# Web based portfolio manager



## Miro (20 September 2009)

I'm on a Mac and I don't seem to be able to find a suitable portfolio manager. Not too many software companies create such software for Mac OS.

Could you recommend a good web based portfolio manager? I use CommSec and Google Finance, however, I want something that would give me a detailed overall statistics (charts of overall profit and loss, etc.).

Thanks.


----------



## kam75 (18 November 2009)

Miro said:


> I'm on a Mac and I don't seem to be able to find a suitable portfolio manager. Not too many software companies create such software for Mac OS.
> 
> Could you recommend a good web based portfolio manager? I use CommSec and Google Finance, however, I want something that would give me a detailed overall statistics (charts of overall profit and loss, etc.).
> 
> Thanks.




Portfolio Viewer.  It's freeware and works well.


----------



## So_Cynical (18 November 2009)

kam75 said:


> Portfolio Viewer.  It's freeware and works well.

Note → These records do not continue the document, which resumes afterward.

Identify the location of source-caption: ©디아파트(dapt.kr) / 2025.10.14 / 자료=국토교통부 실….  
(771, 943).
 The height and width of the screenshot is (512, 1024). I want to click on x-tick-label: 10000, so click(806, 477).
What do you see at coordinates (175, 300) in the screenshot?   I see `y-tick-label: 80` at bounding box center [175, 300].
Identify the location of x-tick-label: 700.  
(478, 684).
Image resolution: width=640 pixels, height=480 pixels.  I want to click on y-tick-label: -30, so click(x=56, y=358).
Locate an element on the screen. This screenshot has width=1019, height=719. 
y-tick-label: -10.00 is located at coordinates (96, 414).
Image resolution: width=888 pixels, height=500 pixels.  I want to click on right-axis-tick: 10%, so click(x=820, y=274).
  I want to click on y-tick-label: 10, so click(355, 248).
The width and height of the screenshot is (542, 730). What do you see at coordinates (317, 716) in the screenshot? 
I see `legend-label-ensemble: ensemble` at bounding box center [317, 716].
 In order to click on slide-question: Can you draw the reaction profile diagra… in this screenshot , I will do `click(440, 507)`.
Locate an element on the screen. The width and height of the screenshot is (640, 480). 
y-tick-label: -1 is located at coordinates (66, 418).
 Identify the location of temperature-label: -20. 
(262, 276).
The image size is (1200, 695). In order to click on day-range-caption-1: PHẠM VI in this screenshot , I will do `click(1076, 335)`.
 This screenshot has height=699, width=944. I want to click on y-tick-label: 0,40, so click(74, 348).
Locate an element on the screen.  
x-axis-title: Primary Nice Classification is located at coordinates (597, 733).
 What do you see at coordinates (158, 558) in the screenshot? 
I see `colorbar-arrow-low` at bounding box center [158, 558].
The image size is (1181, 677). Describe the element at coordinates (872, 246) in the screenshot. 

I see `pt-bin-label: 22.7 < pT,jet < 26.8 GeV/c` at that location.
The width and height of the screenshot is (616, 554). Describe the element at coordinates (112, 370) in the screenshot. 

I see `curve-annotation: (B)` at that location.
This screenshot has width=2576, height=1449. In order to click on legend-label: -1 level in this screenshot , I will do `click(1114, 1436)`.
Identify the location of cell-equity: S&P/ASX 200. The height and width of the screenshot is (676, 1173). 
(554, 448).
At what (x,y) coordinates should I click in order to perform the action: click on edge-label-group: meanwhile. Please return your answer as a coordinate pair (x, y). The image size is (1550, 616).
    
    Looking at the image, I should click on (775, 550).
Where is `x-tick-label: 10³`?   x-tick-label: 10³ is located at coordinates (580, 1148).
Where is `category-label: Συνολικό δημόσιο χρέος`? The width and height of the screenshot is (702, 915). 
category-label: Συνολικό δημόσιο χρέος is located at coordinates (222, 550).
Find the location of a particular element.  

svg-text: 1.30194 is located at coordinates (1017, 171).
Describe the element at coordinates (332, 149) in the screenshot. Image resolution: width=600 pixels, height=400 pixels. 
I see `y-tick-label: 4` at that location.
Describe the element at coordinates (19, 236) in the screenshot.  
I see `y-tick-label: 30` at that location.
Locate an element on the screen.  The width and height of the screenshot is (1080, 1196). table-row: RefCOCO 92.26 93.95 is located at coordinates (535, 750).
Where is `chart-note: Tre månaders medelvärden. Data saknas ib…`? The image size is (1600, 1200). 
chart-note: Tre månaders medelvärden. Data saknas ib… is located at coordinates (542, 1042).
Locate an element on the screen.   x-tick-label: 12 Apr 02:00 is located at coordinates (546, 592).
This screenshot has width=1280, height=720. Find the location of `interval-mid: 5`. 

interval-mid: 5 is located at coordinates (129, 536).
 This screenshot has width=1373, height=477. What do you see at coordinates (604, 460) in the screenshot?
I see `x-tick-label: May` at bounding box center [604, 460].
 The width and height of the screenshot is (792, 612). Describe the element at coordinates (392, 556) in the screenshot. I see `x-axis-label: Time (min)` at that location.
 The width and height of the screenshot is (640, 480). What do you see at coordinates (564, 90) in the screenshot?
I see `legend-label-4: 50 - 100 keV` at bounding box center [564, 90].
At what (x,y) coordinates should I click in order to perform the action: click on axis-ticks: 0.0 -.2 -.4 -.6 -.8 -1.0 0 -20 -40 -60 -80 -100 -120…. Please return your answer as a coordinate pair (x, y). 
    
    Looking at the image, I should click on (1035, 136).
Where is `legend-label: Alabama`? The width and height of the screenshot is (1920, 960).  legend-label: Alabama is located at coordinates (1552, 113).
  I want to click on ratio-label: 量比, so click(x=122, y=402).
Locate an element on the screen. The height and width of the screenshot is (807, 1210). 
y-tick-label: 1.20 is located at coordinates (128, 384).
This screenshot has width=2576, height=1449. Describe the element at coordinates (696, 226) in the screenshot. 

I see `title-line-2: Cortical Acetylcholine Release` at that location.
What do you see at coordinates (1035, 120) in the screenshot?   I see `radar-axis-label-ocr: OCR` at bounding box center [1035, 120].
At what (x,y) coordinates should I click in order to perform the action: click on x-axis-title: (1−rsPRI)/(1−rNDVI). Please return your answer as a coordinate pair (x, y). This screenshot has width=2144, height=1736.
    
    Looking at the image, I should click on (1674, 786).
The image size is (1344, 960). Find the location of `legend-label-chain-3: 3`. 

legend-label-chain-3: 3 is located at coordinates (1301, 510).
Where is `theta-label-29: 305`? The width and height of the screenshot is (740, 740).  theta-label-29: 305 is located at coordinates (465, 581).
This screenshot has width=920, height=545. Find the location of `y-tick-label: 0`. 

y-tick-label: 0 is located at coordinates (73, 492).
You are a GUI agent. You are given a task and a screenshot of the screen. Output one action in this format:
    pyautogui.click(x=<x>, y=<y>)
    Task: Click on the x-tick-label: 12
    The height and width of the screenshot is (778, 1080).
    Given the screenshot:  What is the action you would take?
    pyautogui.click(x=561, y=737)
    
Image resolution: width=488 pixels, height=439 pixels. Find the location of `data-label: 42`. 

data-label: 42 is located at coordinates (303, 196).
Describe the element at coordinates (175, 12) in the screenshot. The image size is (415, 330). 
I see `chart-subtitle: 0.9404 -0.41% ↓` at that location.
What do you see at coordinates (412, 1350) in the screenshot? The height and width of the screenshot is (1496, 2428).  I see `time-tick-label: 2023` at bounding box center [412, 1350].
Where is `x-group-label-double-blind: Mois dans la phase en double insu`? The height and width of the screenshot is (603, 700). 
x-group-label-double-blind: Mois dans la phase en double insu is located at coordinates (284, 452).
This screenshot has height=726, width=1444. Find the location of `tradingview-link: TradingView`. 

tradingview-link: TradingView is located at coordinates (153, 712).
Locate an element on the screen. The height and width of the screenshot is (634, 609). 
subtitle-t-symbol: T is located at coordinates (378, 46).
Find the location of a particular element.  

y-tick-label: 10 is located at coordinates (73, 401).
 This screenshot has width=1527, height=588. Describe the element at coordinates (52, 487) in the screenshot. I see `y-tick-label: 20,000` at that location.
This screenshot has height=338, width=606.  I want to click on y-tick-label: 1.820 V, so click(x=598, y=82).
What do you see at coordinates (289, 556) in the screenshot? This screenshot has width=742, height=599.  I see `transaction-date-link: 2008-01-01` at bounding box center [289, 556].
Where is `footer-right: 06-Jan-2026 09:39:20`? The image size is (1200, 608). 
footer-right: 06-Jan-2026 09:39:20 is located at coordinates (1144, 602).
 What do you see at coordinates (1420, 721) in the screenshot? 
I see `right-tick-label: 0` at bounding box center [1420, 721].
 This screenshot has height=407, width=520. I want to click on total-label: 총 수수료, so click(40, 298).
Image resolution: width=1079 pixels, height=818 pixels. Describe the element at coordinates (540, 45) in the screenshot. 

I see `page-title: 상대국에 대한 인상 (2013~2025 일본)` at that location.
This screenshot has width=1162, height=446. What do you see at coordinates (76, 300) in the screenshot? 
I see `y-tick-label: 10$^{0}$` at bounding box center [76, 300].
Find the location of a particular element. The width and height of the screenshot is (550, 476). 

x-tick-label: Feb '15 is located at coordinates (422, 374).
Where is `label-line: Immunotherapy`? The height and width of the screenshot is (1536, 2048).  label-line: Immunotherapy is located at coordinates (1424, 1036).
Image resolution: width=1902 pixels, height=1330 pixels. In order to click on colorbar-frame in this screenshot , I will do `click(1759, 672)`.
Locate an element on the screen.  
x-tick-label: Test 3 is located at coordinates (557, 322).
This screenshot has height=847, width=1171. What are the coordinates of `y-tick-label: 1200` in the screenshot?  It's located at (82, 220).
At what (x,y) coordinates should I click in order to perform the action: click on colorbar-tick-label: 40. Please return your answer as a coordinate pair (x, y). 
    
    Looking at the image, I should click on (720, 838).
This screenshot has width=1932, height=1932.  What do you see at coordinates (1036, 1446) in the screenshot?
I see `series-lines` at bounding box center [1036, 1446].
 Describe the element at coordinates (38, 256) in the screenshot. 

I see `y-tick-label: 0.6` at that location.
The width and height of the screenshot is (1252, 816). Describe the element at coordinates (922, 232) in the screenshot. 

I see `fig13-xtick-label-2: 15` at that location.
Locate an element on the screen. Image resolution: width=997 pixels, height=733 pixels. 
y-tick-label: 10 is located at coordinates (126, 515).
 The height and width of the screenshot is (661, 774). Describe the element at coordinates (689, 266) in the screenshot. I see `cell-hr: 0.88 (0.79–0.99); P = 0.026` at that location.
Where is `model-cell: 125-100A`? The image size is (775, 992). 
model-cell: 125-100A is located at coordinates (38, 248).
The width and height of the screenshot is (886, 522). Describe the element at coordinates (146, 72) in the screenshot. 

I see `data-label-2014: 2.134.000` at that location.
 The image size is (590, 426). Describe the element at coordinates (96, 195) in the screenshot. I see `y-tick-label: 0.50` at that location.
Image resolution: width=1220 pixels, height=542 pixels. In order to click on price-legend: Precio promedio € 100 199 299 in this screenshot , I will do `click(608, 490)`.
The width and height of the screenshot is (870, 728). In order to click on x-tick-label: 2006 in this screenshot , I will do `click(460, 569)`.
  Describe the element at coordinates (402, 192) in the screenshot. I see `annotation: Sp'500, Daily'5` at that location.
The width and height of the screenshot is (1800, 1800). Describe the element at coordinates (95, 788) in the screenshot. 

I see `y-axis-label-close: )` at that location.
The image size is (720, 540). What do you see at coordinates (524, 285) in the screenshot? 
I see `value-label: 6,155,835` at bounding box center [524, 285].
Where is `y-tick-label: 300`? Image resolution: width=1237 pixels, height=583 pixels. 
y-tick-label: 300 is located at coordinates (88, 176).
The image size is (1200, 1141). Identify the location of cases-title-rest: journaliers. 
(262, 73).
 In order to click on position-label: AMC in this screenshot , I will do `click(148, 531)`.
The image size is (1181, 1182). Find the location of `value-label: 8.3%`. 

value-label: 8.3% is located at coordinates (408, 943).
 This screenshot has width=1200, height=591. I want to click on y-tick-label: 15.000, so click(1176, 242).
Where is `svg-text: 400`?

http://mentalecho.com/portViewer

I mite give it a try.


----------



## jnalad (23 January 2012)

Miro said:


> I'm on a Mac and I don't seem to be able to find a suitable portfolio manager. Not too many software companies create such software for Mac OS.
> 
> Could you recommend a good web based portfolio manager? I use CommSec and Google Finance, however, I want something that would give me a detailed overall statistics (charts of overall profit and loss, etc.).
> 
> Thanks.




I am in the same boat, looking for an online portfolio administration software. I am sick of accountants trying to charge too much for doing too little, as I trade regularly I am paying alot for my SMSF returns. I have come across the following sites via google.

www.praemium.com.au
www.supereasy.com.au
www.unip.com.au

Has you used any of the above, if so how good is it. With Praemium I have to an accountant, while with SuperEasy site, I found it very slow. Looks like this last one is probably new? Has anyone had a chance to look at it.


----------



## KurwaJegoMac (23 January 2012)

If you can't find anything on the Mac to suit, consider installing Windows on it using a Virtual Desktop - I use a program called Parallels, which allows me to run Windows within the Mac desktop (so you can switch seamlessly between the two operating systems). 

I run Amibroker on it and run tests without any issues.


----------